[Stored data entries]
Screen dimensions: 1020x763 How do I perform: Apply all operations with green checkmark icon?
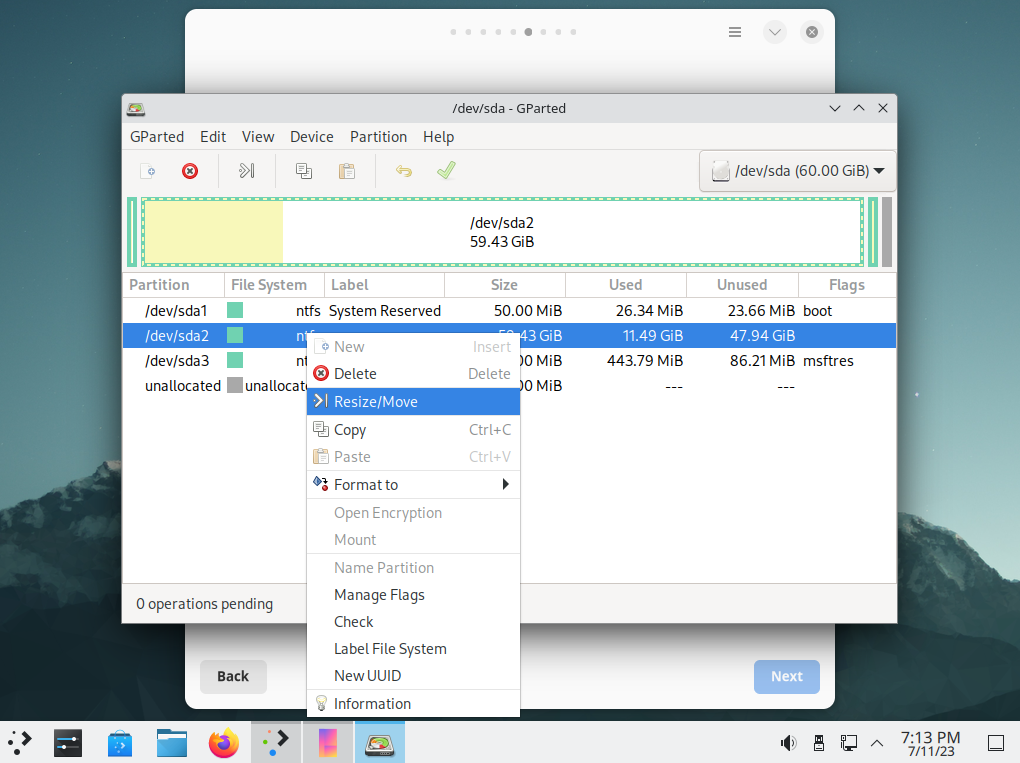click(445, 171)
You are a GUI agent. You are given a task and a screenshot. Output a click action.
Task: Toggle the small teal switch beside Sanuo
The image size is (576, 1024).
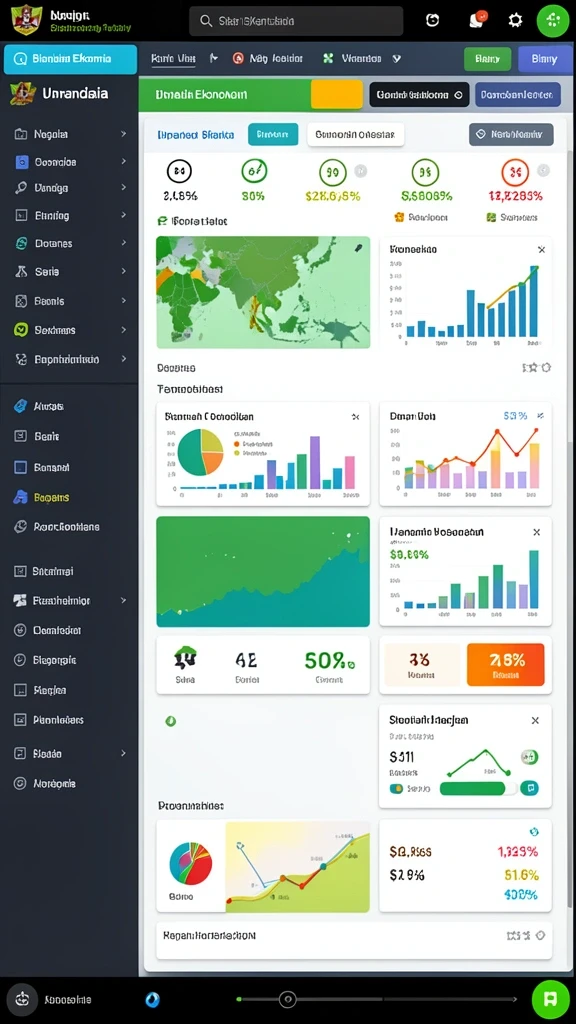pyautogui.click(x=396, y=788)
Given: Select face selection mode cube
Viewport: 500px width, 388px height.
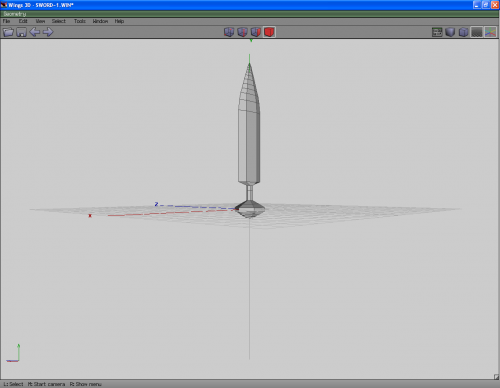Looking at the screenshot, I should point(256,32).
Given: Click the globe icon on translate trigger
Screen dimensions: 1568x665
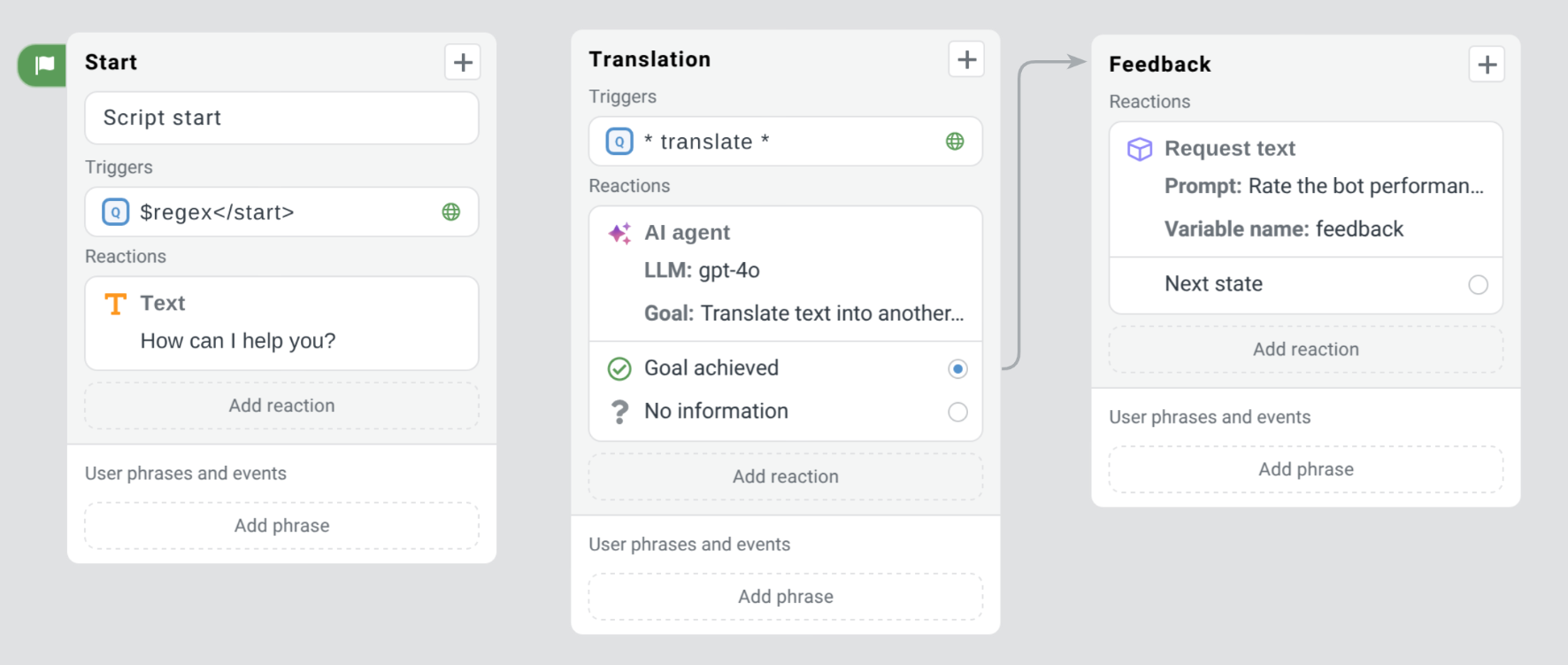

--- BRIEF ---
Working from the records above, reproduce exactly the lines from the one with "You are a GUI" through the last line, without the pictures.

--- PROBLEM SOLUTION ---
You are a GUI agent. You are given a task and a screenshot. Output a click action.
Task: Toggle the small teal switch beside Sanuo
The image size is (576, 1024).
pyautogui.click(x=396, y=788)
Given: Select face selection mode cube
Viewport: 500px width, 388px height.
Looking at the screenshot, I should point(256,32).
Given: Click the globe icon on translate trigger
Screen dimensions: 1568x665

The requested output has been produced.